Rizon is a large Internet Relay Chat (IRC) network with an average of around 20,000 users. The IRC network itself ranks number 5 among the largest IRC networks.[1][2] Rizon is popular with many anime fansubbing groups who work online, many of whom provide their content through XDCC via IRC bots in their distribution channels. It is also used by many users of eRepublik as a means of communication.[3] File sharing of other copyrighted material such as Warez is also common in some channels on the network.[4][5][6][7]

Rizon IRCd[edit]

Rizon currently uses Plexus IRCd. Plexus was coded specifically with Rizon in mind and is based on Hybrid IRCd. Plexus is not exclusive to Rizon as the IRCd is also used by other networks. Plexus versions 1.x and 2.x were originally coded by static & peer. Plexus 3.x was rewritten by ThaPrince and is now maintained and developed by the Rizon Dev Team.

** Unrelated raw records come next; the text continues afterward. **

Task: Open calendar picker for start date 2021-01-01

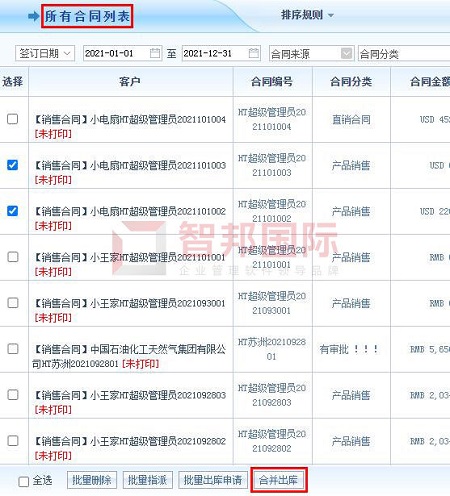Action: [155, 53]
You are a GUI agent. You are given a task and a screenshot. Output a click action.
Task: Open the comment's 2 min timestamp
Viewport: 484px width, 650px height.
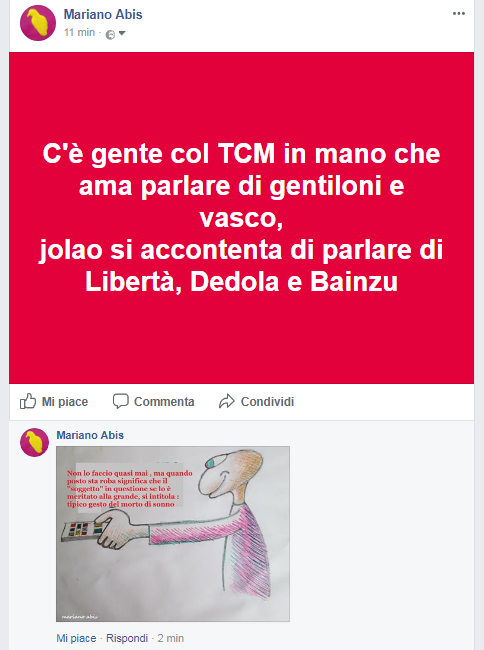point(170,638)
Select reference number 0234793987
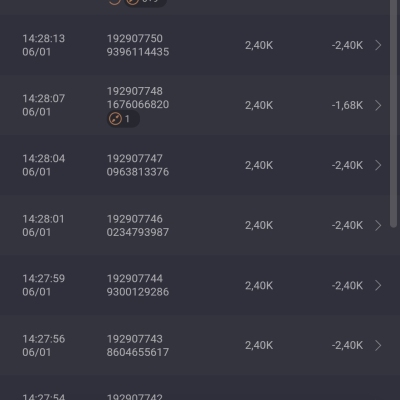This screenshot has height=400, width=400. (x=138, y=232)
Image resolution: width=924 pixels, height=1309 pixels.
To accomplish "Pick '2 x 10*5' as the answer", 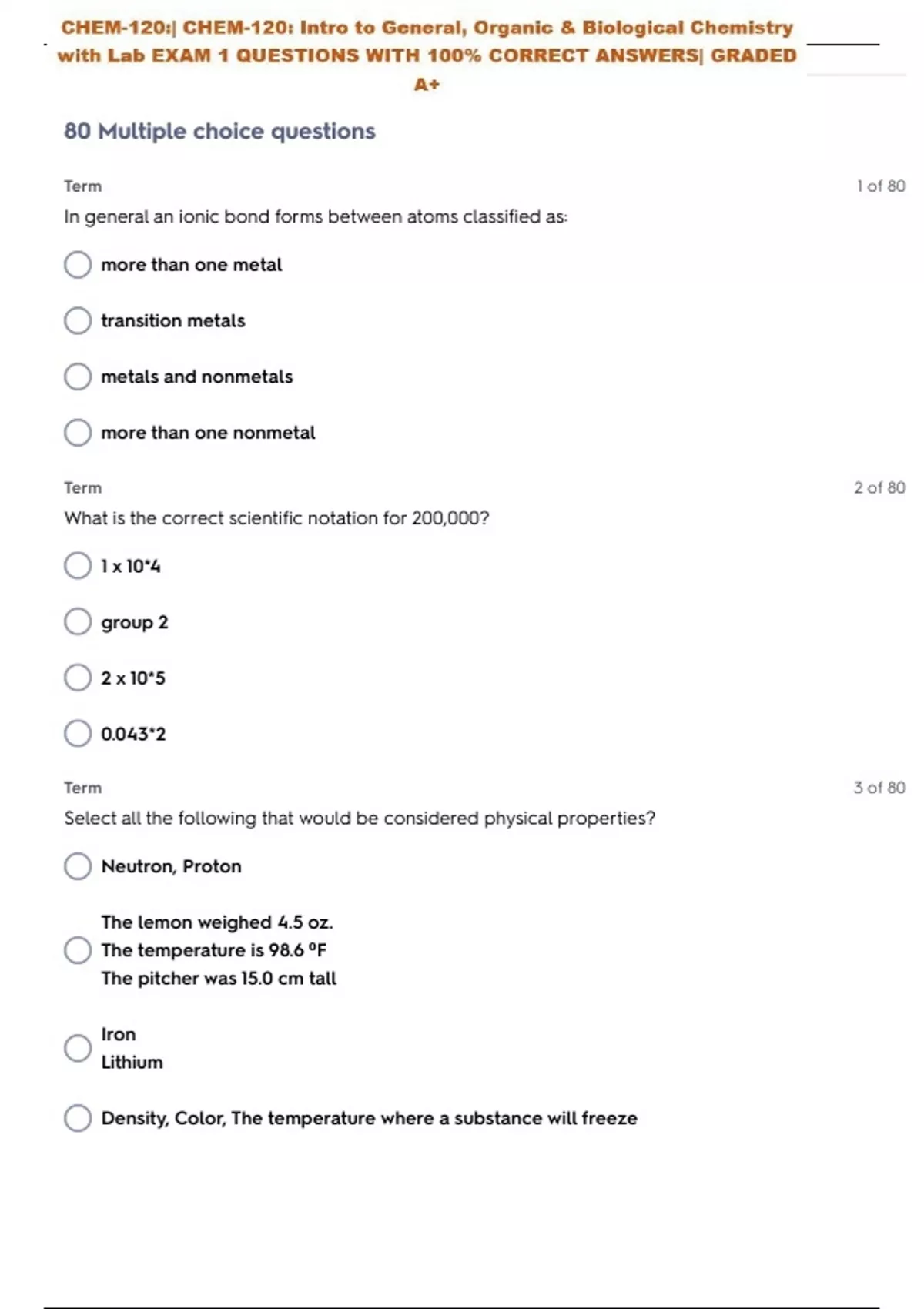I will click(x=78, y=678).
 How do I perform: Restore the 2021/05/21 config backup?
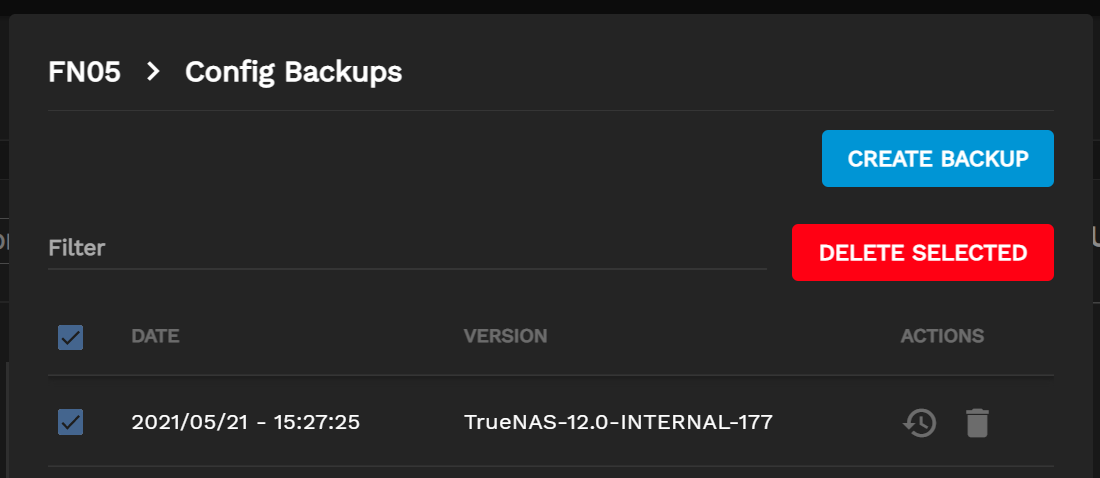click(919, 423)
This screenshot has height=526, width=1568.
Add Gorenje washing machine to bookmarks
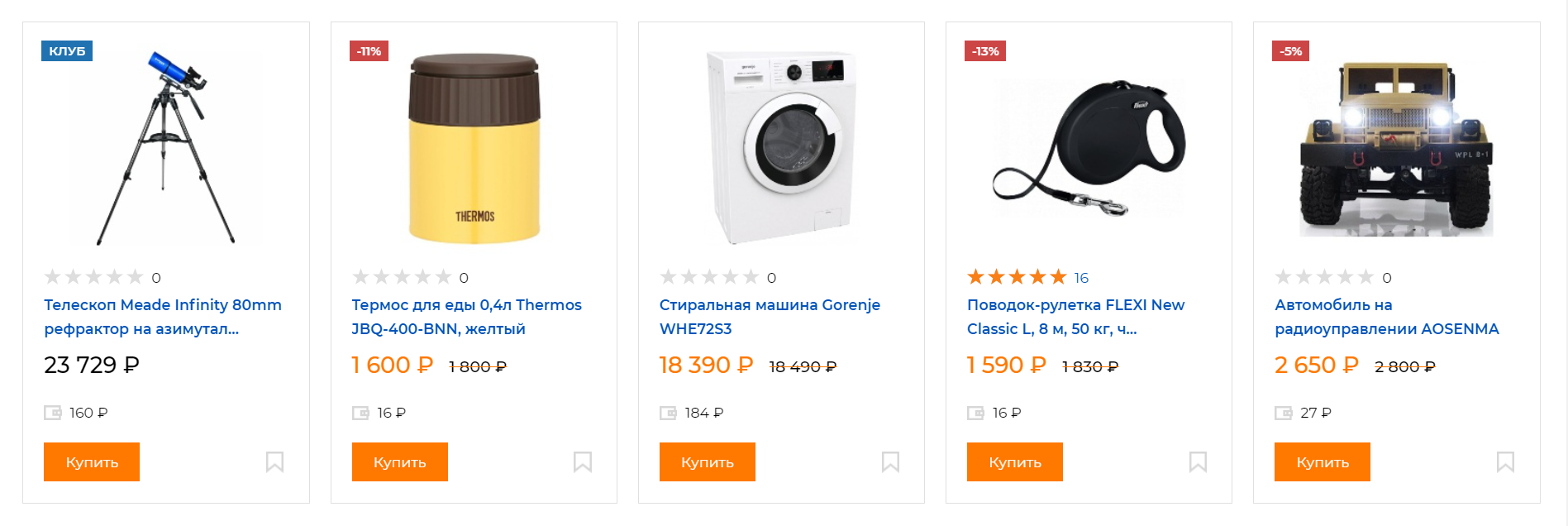point(889,461)
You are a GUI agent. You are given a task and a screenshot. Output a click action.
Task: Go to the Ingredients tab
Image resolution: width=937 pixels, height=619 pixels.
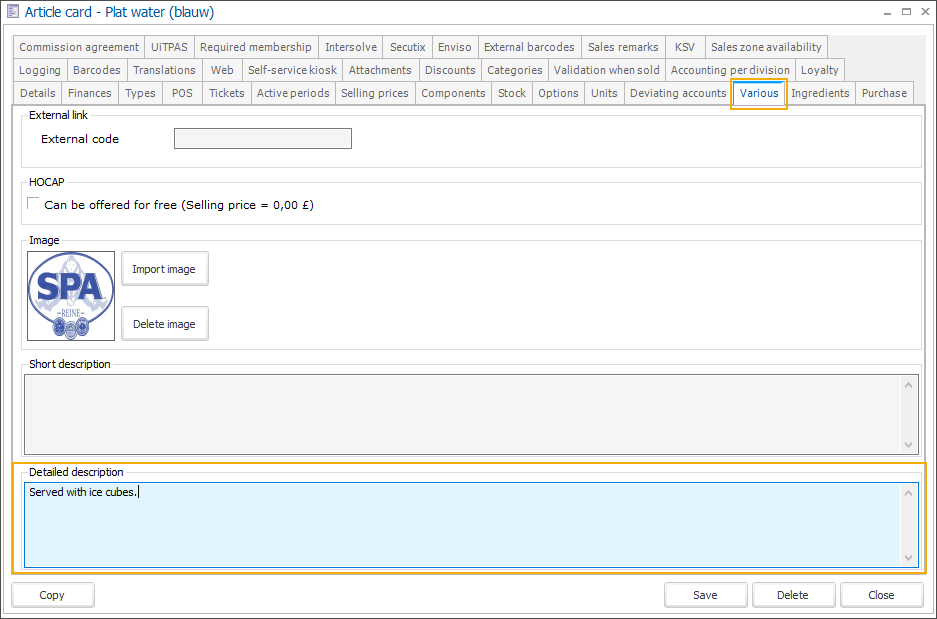[x=820, y=93]
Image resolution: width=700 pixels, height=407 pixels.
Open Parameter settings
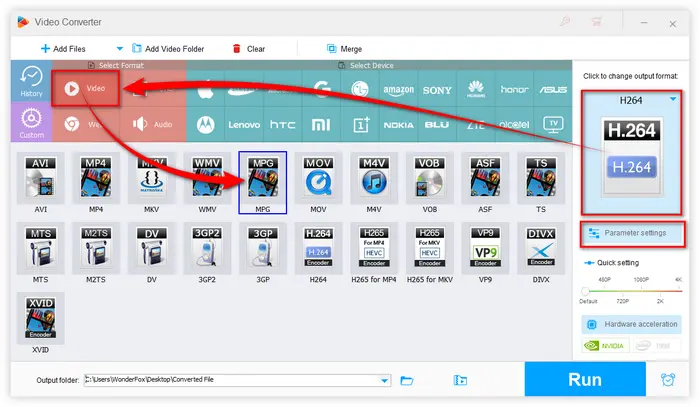pyautogui.click(x=634, y=233)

As of the r524 release, the ability for automatic services authentication using SSL client certificates has been implemented, and was largely based on the work done by OFTC[citation needed], though significant changes were made regarding server-to-server communication.

References[edit]

  1. ^ "IRC Networks - Top 100". Retrieved 2011-11-15. 
  2. ^ Piccard, Paul; Baskin, Brian; Edwards, Craig; Spillman, George (2005-05-01). "Internet Relay Chat—Major Players of IRC". In Sachs, Marcus. Securing IM and P2P Applications for the Enterprise. foreword by Kevin Beaver (1st ed.). Rockland, Massachusetts: Syngress Publishing. p. 371. ISBN 978-1-59749-017-7. 
  3. ^ Piccard, Paul; Baskin, Brian; Edwards, Craig; Spillman, George (2005-05-01). "IRC Networks and Security". In Sachs, Marcus. Securing IM and P2P Applications for the Enterprise. foreword by Kevin Beaver (1st ed.). Rockland, Massachusetts: Syngress Publishing. p. 387. ISBN 978-1-59749-017-7. 
  4. ^ Wang, Wallace (2004-10-25). "Instant Messaging and Online Chat Rooms". Steal this File Sharing Book (1st ed.). San Francisco, California: No Starch Press. p. 63. ISBN 978-1-59327-050-6. Three of the most popular networks used for file trading include Undernet, Rizon, and EFnet. 
  5. ^ Piccard, Paul; Baskin, Brian; Edwards, Craig; Spillman, George (2005-05-01). "Internet Relay Chat—Major Players of IRC". In Sachs, Marcus. Securing IM and P2P Applications for the Enterprise. foreword by Kevin Beaver (1st ed.). Rockland, Massachusetts: Syngress Publishing. p. 372. ISBN 978-1-59749-017-7. 
  6. ^ Office of the United States Trade Representative (2006-04-21). National Trade Estimate Report on Foreign Trade Barriers, 2006 (21st ed.). United States Government Printing Office. p. 256. ISBN 0-16-075976-5. 
  7. ^ Office of the United States Trade Representative (2006-03-31). "National Trade Estimate Report on Foreign Trade Barriers, 2006" (PDF). p. 263. Retrieved 2009-03-07. [dead link]

External links[edit]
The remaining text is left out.